Je n’ai rien perdu, Marianne… mais laisse-moi seul… laisse-moi nourrir mes rêveries et ma mélancolie.

(Il s’assied à gauche.)

MARIANNE.

Oui, monsieur…, nourrissez-vous.

(Elle va prendra un panier dans le fond.)

GUIDO.

À propos de ça, qu’est-ce que tu as pour déjeuner ?

MARIANNE, revenant à la gauche de Guido.

Hélas ! je n’ai rien.

GUIDO.

Pour nous deux.

MARIANNE.

Oui, monsieur.

GUIDO.

Ça suffit, je n’en demande pas davantage… (Avec sentiment.) Tâche seulement que la meilleure part soit pour Minette.

MARIANNE.

Comment ! monsieur…

GUIDO.

Moi, j’ai des idées de philosophie qui me soutiennent… mais elle… pauvre petite !… Occupe-toi de sa pâtée… c’est l’essentiel.

MARIANNE.

Oui, monsieur… (À part.) Oh ! je n’y tiens plus… je vais retrouver la cuisinière du gouverneur, et vendre cette pauvre chatte.
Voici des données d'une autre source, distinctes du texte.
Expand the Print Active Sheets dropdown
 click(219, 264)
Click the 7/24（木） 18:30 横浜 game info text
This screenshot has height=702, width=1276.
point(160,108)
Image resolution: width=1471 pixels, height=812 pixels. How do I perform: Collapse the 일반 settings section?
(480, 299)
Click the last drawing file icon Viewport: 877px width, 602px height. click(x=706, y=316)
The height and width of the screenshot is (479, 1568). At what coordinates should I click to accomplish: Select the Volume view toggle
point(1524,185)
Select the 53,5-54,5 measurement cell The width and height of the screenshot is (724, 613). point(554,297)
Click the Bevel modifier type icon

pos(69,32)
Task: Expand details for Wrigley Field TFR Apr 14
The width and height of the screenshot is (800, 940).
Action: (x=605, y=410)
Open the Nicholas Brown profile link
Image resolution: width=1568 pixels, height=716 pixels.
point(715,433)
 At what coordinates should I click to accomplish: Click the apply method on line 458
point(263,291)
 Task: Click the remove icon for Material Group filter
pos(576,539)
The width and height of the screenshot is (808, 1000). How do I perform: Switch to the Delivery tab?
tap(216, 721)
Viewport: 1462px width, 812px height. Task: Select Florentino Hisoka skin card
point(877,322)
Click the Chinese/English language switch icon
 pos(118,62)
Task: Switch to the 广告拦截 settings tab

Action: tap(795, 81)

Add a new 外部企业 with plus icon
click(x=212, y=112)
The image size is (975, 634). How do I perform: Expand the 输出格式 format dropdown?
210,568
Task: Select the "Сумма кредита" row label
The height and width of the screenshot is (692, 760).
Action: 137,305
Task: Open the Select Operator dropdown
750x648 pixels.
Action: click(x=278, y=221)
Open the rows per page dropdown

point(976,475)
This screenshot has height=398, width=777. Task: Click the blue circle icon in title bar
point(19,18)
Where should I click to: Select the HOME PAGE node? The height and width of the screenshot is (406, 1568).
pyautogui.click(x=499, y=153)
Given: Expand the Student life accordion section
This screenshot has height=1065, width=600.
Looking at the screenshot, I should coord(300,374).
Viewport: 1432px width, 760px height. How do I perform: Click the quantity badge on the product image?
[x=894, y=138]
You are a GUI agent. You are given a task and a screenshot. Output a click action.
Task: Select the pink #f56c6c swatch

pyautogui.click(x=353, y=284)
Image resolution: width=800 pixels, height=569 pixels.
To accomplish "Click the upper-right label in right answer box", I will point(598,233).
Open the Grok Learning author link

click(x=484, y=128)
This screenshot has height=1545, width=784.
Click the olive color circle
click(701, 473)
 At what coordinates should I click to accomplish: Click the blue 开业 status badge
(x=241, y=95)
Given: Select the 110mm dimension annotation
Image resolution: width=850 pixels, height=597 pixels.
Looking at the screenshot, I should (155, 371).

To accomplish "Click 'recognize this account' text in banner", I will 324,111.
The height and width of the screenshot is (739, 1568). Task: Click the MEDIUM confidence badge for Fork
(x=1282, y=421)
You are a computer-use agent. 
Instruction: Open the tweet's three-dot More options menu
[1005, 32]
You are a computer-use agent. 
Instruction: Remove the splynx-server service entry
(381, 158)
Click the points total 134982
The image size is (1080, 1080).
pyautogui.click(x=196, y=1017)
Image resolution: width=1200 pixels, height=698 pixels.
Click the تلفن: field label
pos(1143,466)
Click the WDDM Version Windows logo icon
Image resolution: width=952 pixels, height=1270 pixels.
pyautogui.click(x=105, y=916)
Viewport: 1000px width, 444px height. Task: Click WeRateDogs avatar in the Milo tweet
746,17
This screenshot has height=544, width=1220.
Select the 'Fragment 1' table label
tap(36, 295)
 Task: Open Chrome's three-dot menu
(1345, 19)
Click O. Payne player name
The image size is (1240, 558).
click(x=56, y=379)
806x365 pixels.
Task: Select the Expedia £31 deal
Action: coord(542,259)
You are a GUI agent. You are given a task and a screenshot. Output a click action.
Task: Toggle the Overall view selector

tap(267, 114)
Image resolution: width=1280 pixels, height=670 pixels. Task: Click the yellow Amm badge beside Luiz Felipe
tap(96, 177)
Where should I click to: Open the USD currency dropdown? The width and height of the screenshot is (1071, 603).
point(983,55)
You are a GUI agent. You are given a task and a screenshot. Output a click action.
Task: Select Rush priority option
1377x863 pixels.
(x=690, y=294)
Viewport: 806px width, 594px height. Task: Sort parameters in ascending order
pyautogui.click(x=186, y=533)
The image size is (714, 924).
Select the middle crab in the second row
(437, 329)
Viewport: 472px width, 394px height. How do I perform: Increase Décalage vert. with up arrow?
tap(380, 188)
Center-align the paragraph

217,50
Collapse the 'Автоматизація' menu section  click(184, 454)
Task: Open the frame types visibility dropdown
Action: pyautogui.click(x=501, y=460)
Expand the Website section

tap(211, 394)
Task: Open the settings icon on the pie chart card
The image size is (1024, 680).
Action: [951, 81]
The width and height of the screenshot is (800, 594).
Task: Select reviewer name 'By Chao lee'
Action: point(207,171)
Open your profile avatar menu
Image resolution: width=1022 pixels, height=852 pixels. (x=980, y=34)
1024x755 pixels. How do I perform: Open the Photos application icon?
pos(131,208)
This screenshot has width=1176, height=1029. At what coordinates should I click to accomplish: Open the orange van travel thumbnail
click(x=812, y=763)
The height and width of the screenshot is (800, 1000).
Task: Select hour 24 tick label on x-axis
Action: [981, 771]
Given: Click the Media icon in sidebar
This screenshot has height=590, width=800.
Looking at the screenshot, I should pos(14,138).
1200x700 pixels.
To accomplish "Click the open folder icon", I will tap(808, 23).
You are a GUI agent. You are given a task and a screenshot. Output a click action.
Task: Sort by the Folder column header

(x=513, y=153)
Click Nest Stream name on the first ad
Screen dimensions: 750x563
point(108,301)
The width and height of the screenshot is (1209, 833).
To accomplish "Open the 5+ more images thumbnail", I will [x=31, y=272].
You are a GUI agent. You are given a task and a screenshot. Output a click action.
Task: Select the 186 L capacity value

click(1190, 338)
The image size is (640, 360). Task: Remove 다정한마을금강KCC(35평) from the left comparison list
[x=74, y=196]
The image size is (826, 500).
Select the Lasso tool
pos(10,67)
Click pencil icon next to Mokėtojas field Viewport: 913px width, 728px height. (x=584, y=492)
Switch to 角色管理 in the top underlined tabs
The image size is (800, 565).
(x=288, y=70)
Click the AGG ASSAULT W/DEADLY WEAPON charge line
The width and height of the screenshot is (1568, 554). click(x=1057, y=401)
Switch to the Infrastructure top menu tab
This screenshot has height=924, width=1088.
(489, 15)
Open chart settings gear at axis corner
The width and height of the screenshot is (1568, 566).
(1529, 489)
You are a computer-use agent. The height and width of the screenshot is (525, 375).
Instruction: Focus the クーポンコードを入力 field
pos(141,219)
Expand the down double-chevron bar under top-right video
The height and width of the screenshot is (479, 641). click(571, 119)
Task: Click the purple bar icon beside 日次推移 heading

(Elle sort par la porte à gauche de l’acteur.)


Scène III.

GUIDO, seul.

Elle est sortie !… elle me laisse enfin… et maintenant que je suis seul… dirai-je la cause de mes tourments ? (S’avançant au bord du théâtre comme pour parler, et s’arrêtant.) Non… je ne la dirai pas, et l’objet même de cette passion folle, désordonnée, absurde… l’ignorera toujours !… (S’approchant du lit de repos qui est au fond.) Elle est là… qu’elle est gracieuse et gentille ! Sa petite tête posée sur sa petite patte !… Pauvre petite Minon !… petit l’amour !… (Douloureusement.) Elle ne me répond pas… est-ce qu’elle est morte ? Minette, oh ! dieux !… Minette… non… non… (Passant la main sur sa tête et sur sa bouche.) Elle a fait comme ça… puis comme ça !… On vient. (Fermant les deux rideaux.) Dieux !… Si l’on m’avait vu… il n’en faudrait pas davantage pour compromettre… (Apercevant Dig-Dig.) Un étranger ! quelle drôle de figure, et quel diable de costume !


Scène IV.

GUIDO, DIG-DIG, en Indien.
DIG-DIG, saluant à l’orientale.

N’est-ce point au jeune Guido que j’ai l’honneur de parler ?

GUIDO.

À lui-même !… je suis ce jeune Guido.

DIG-DIG, à part.

Il m’a l’air aussi naïf qu’autrefois, et je crois que je pourrai…

GUIDO.

Mais on n’entre pas ainsi chez les gens, quand on ne les connaît pas.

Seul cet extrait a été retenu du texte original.